By Pervaiz Shallwani
Newsday
Copyright 2007 Newsday, Inc.
BROOKLYN, N.Y. — A Brooklyn woman who stopped breathing for nearly five minutes after a severe allergic reaction to seafood would probably have died Sunday had it not been for a new intubation device the fire department put into use only hours earlier, FDNY officials said yesterday.
Instead, Lucy Rosario, 24, was in critical condition yesterday at the Brookdale University Hospital and Medical Center, after medics recently trained on the device used it when they couldn’t get her breathing by the traditional method of sticking a tube into the trachea and using a pump to aid breathing.
“If it hadn’t been for that tube, she would have died, because there was no other way for us to get air into her,” said Lt. Lisa Freitag, 41, an 18-year department veteran from Richmond Hill, Queens, who was part of a three-member team that was the first to use the device. “It was about a minute after we put in that tube that we got her pulse back.”
The device, known as the Combitube, is the newest tool FDNY paramedics can use when someone has stopped breathing. When inserted, the tube works in two ways — either feeding air straight into the lungs via the trachea or by sealing the esophagus, thus allowing air to flow through the trachea and into the lungs, said John Peruggia, chief of FDNY emergency medical services.
Invented in the early 1990s, the Combitube has been used by emergency medical services and fire departments for years, said Sherri Cowen, marketing manager for Covidien, which manufactures it. The FDNY began looking at the product during the summer, having come across “a small number of documented cases” where paramedics arriving on the scene of a cardiac arrest were having trouble intubating victims, Peruggia said. He did not give a number. The department spent about $30,000 to buy 600 devices, he said.
In October, the FDNY began training more than 675 medics in how to use the device, as part of the required one-day refresher course paramedics must take annually at the training facility in Bayside. The device was delivered to units last week and was cleared for use beginning midnight Sunday, Peruggia said.
At 2:09 p.m. Sunday, authorities got a 911 call from a hair salon in East New York that a woman with asthma was having an allergic reaction, fire officials said.
Two paramedics, William Delaney, of Mount Sinai, and Christopher Natoli, of Levittown, arrived six minutes later and tried to intubate the woman, but because of swelling and vomit, the tube would not go down, officials said.
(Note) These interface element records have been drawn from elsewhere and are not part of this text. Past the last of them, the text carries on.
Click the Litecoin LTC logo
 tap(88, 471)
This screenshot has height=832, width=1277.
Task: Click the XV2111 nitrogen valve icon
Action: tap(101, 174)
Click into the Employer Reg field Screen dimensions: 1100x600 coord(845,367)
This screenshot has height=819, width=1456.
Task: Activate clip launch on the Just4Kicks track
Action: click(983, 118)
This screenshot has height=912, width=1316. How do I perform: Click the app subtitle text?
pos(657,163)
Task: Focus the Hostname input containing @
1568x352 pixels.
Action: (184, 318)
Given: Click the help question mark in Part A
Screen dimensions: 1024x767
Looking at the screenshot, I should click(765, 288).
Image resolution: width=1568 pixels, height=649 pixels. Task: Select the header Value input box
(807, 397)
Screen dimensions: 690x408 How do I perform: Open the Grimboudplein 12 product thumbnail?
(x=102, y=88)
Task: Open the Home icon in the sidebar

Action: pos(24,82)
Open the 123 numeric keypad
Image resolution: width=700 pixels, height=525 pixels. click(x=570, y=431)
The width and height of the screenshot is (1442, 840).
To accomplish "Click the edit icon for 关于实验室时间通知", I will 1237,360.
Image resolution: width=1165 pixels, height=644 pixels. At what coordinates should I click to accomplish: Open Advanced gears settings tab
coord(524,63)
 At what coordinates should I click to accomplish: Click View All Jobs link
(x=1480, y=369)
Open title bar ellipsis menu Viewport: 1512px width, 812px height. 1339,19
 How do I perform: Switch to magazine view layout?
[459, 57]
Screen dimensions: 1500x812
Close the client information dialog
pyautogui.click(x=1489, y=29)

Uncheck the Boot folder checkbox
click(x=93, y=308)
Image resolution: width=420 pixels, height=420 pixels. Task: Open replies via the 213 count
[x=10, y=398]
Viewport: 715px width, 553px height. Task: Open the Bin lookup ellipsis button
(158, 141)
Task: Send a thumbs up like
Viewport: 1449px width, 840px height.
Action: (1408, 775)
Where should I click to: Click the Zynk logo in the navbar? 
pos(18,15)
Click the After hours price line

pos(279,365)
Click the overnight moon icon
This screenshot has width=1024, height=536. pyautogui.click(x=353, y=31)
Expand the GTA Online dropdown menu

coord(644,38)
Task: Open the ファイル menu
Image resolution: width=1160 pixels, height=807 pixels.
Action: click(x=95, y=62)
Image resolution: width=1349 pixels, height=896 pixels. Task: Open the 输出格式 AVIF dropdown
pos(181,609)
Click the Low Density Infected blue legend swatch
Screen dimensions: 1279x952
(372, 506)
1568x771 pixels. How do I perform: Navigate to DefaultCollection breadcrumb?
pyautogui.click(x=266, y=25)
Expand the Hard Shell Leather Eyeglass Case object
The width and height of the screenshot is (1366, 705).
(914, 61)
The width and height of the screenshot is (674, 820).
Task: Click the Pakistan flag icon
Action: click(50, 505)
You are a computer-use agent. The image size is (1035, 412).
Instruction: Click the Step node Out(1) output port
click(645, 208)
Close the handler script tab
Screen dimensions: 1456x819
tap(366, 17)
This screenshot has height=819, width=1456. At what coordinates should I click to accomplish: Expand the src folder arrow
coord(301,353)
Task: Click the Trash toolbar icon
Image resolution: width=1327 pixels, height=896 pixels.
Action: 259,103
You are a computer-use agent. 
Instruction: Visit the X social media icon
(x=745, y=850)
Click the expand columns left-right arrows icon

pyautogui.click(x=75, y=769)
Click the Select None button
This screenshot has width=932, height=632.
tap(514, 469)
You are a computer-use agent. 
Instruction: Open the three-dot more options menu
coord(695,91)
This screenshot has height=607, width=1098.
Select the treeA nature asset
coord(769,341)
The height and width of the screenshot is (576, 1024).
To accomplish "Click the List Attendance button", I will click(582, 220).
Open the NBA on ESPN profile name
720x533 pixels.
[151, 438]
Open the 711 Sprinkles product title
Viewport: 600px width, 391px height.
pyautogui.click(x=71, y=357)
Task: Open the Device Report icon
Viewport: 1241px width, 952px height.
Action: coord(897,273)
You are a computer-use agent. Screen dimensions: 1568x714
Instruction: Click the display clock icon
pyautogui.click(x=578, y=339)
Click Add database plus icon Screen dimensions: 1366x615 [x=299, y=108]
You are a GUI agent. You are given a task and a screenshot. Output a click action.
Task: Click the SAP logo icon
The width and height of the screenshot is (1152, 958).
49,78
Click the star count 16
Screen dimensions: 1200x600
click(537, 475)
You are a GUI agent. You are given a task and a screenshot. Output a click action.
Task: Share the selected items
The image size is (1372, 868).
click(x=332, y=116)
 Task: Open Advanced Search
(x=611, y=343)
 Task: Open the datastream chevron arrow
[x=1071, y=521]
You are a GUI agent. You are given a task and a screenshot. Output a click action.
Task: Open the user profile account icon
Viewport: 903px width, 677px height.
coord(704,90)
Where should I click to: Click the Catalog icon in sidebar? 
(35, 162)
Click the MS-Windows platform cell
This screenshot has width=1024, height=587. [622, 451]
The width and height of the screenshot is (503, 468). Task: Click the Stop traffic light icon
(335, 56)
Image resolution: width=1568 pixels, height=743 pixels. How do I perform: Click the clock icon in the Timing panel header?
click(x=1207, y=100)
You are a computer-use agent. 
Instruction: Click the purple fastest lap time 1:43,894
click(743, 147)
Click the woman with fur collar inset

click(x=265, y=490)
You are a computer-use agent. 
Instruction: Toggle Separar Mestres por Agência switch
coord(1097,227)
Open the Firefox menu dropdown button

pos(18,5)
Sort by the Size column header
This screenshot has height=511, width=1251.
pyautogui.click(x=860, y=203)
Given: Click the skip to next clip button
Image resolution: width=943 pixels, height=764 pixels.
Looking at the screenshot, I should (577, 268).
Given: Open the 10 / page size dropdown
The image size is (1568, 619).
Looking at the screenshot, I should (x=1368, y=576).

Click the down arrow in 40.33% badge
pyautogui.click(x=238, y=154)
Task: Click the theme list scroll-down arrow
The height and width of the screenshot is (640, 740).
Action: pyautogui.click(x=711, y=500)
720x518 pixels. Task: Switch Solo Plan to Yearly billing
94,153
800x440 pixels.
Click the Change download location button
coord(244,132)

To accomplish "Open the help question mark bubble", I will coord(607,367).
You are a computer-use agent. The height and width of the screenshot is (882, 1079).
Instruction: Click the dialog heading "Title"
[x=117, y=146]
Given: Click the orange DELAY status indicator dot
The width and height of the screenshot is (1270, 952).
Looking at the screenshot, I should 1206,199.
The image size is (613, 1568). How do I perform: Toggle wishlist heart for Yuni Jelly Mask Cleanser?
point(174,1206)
Freitag arrived about two minutes later just as Rosario’s heart stopped, and a decision was made to use the Combitube.
“It was a little scary at first, because it is much larger than the other tube we use and this woman was so small,” she said. “But it worked like it was supposed to.”
How it works
The Combitube provides paramedics options for resuscitating a person who has stopped breathing.
THROUGH TRACHEA
The preferred way to revive a victim is inserting the Combitube into the trachea, which is the air passageway to the lungs. One of the balloons along the tube is inflated to create an airtight seal. Air then is pumped into the tube and into the trachea to get the victim breathing again.
THROUGH ESOPHAGUS
The trachea is hard to reach, and in many cases parademics can only insert the tube in the esophagus, where food goes. If this
happens, both balloons along the tube are inflated to seal the air and digestive passageways. Air is pumped into the tube and forced into the trachea via holes on the tube’s sides.